§ Task data:

☆ ☆ ☆

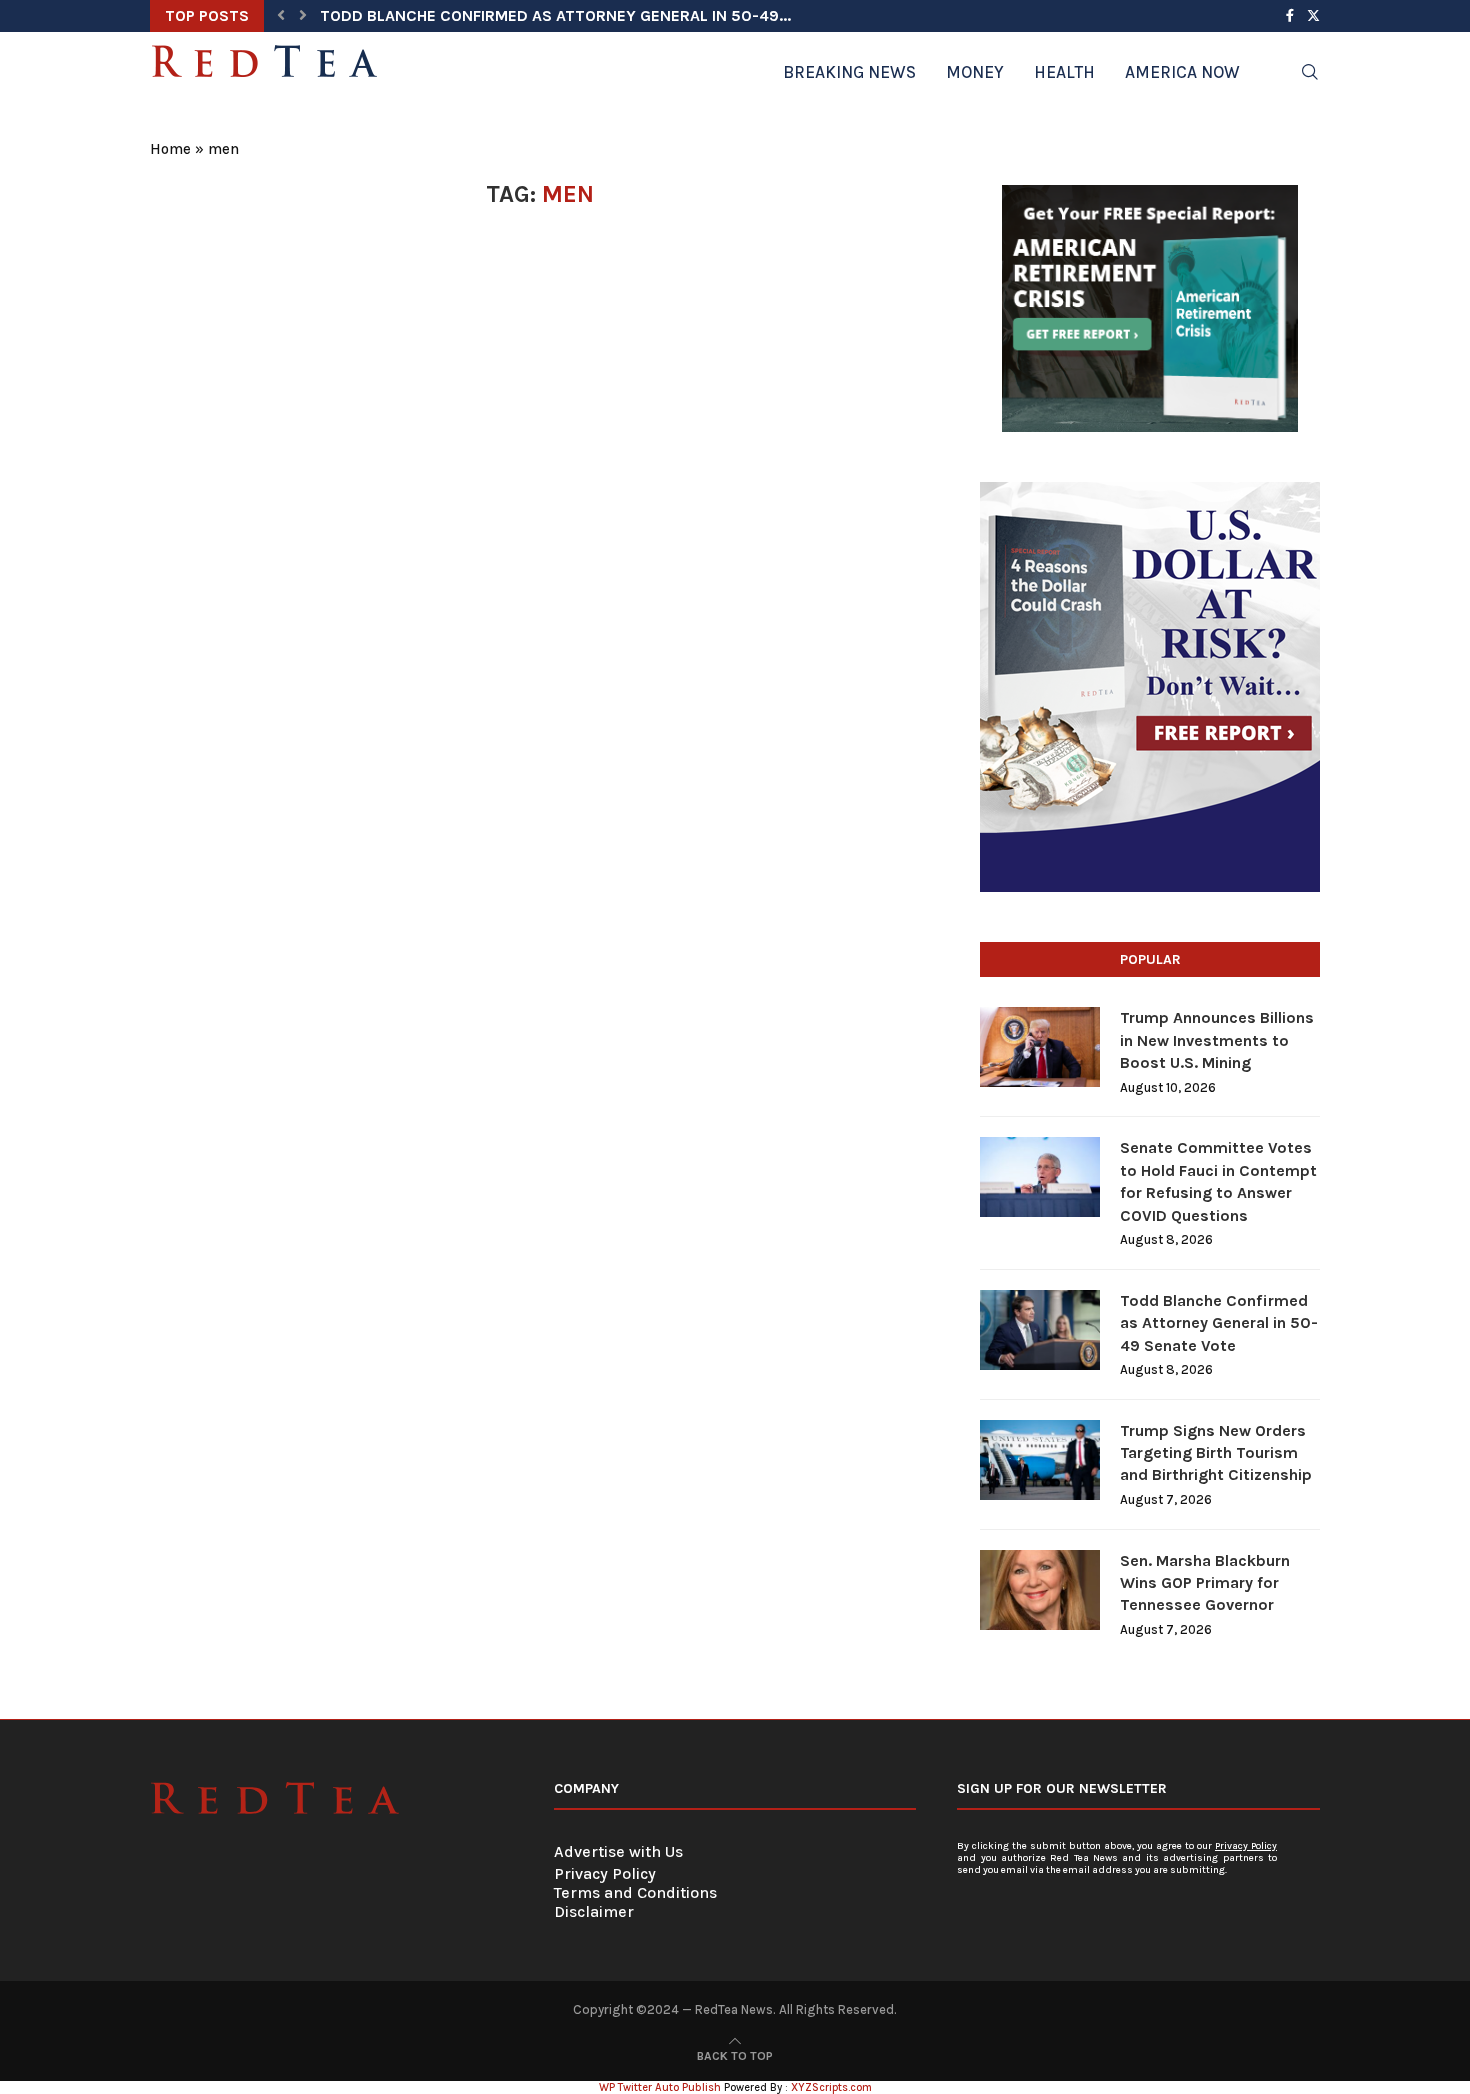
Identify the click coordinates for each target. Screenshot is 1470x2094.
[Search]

☆ ☆ ☆

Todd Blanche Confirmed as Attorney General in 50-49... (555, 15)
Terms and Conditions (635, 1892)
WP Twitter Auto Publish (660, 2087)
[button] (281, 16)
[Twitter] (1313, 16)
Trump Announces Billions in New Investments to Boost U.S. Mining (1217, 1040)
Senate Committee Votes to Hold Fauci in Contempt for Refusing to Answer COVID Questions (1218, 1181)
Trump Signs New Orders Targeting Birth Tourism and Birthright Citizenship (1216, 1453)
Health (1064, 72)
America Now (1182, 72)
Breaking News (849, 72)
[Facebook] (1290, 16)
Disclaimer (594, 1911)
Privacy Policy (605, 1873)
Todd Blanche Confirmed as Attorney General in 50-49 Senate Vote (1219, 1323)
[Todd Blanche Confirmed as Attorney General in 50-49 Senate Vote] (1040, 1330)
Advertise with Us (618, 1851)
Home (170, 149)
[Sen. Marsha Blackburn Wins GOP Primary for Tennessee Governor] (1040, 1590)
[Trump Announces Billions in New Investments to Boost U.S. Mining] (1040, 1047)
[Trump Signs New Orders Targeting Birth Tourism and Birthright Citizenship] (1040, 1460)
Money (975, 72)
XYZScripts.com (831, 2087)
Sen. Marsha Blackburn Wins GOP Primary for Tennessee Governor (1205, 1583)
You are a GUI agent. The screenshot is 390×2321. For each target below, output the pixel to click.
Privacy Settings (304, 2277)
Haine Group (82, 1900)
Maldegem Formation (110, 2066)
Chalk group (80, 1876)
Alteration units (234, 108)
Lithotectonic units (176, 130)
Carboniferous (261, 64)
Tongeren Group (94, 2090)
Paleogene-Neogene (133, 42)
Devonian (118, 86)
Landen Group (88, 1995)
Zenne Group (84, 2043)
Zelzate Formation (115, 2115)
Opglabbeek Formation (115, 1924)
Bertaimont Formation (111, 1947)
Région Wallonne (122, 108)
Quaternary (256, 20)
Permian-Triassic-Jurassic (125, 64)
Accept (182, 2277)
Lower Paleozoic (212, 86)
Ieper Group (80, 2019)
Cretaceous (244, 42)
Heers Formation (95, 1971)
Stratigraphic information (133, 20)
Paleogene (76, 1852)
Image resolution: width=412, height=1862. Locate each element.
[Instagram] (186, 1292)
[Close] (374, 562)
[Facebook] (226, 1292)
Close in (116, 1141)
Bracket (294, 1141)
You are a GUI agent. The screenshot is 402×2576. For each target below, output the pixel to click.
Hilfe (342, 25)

☆ ☆ ☆

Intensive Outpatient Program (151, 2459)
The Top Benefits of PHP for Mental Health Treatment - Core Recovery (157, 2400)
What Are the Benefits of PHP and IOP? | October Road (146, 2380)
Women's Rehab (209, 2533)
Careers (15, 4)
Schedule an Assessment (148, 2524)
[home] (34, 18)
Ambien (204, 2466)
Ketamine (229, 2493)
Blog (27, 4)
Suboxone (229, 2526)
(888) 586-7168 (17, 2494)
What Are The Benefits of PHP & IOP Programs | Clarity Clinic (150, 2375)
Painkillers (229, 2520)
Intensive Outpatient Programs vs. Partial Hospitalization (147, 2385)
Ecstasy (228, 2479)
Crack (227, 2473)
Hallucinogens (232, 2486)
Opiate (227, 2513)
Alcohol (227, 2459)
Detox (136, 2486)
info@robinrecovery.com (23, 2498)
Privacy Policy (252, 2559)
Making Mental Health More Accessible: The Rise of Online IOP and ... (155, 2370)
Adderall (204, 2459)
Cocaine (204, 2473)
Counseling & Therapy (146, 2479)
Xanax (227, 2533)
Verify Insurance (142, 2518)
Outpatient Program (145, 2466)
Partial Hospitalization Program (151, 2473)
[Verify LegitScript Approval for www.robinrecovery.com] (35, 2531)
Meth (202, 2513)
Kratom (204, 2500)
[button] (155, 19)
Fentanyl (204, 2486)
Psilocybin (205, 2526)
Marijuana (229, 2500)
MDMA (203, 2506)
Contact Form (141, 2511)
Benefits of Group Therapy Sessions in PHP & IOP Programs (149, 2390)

☆ ☆ ☆

§ What is being asked:
Take the lines above from the one containing "Bracket (294, 1141)" down to the one containing "Hilfe (342, 25)", and transcribe them exactly, both ends included.

§ Completed task:
Bracket (294, 1141)
You are a GUI agent. The screenshot is 402×2576. For each target below, output the pixel to click.
Hilfe (342, 25)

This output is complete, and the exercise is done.